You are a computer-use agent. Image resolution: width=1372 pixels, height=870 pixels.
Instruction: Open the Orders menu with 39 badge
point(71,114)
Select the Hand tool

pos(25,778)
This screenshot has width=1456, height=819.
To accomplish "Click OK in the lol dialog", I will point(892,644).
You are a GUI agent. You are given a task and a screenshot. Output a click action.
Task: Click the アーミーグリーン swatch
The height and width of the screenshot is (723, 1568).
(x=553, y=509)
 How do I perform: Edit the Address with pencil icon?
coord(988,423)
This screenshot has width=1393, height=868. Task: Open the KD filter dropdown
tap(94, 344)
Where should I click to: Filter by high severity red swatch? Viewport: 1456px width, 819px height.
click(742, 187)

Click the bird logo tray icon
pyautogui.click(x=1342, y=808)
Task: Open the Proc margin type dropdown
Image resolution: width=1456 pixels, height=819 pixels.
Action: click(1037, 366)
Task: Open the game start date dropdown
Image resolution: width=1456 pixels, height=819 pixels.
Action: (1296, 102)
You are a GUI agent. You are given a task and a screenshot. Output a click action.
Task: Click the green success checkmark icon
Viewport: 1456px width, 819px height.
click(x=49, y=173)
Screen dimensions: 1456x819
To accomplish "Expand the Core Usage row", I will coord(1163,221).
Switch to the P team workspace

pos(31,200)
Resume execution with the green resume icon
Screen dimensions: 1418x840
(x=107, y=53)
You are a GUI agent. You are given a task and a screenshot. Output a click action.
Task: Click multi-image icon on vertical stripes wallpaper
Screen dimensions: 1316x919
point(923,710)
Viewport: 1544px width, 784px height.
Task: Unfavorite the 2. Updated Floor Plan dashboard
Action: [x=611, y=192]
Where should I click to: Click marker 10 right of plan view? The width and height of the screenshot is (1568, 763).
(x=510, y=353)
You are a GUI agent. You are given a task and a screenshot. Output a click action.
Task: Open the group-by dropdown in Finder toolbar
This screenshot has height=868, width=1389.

_WORK TO BE COMPLETED_
Your answer must consist solely of the lines above between the line holding "This screenshot has width=1393, height=868." and the line holding "Task: Click multi-image", inclusive, copied exactly.

_FINAL ANSWER_
This screenshot has width=1393, height=868. Task: Open the KD filter dropdown
tap(94, 344)
Where should I click to: Filter by high severity red swatch? Viewport: 1456px width, 819px height.
click(742, 187)

Click the bird logo tray icon
pyautogui.click(x=1342, y=808)
Task: Open the Proc margin type dropdown
Image resolution: width=1456 pixels, height=819 pixels.
Action: click(1037, 366)
Task: Open the game start date dropdown
Image resolution: width=1456 pixels, height=819 pixels.
Action: (1296, 102)
You are a GUI agent. You are given a task and a screenshot. Output a click action.
Task: Click the green success checkmark icon
Viewport: 1456px width, 819px height.
click(x=49, y=173)
Screen dimensions: 1456x819
To accomplish "Expand the Core Usage row", I will coord(1163,221).
Switch to the P team workspace

pos(31,200)
Resume execution with the green resume icon
Screen dimensions: 1418x840
(x=107, y=53)
You are a GUI agent. You are given a task and a screenshot. Output a click action.
Task: Click multi-image icon on vertical stripes wallpaper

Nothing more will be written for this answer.